The pilot launched in 16 pharmacies in the capital last year, as part of NHS England’s “test-beds programme” to “test the treatments and care models of tomorrow”.
Under the scheme, patients aged 65 and over are tested for atrial fibrillation in a pharmacy, using a handheld mobile device. Patients with abnormal results are then directly referred to Whipps Cross University Hospital to undergo further diagnostic tests, before being handed back to community pharmacies to manage their ongoing care.
In the first stage of the pilot, 7% of the “nearly 700” patients screened were identified as having atrial fibrillation, according to Care City, the collaborative project behind the scheme.
Researchers from University College London predict that if replicated across England, an estimated 1,600-1,700 strokes would be prevented per year.
Care City collaboration
The Care City pilot brings together North-East London local pharmaceutical committee (LPC), Barts Health NHS Trust, Waltham Forest clinical commissioning group (CCG) and healthcare software company Sonar Informatics. It is one of five "test bed" pilots currently being rolled out by NHS England.

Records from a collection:

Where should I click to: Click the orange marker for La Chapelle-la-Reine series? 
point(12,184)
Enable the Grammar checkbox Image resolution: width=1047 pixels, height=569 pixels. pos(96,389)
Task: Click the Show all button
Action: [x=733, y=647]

(TASKS AND EXERCISES)
A – Echo the stretch of the pharmacy pilot text from "Under the scheme, patients" through "prevented per year.", word for word.
B – Answer these questions from the pharmacy pilot text:
(i) In how many pharmacies did the pilot launch?
(ii) To which hospital are patients with abnormal results referred?
(iii) How many "test bed" pilots is NHS England currently rolling out?
C – List every organization that the pharmacy pilot text says the Care City pilot brings together.
Rely only on the pharmacy pilot text for these tasks.

(SOLVED TASKS)
A –
Under the scheme, patients aged 65 and over are tested for atrial fibrillation in a pharmacy, using a handheld mobile device. Patients with abnormal results are then directly referred to Whipps Cross University Hospital to undergo further diagnostic tests, before being handed back to community pharmacies to manage their ongoing care.
In the first stage of the pilot, 7% of the “nearly 700” patients screened were identified as having atrial fibrillation, according to Care City, the collaborative project behind the scheme.
Researchers from University College London predict that if replicated across England, an estimated 1,600-1,700 strokes would be prevented per year.

B –
(i) 16
(ii) Whipps Cross University Hospital
(iii) Five

C –
North-East London local pharmaceutical committee (LPC)
Barts Health NHS Trust
Waltham Forest clinical commissioning group (CCG)
Sonar Informatics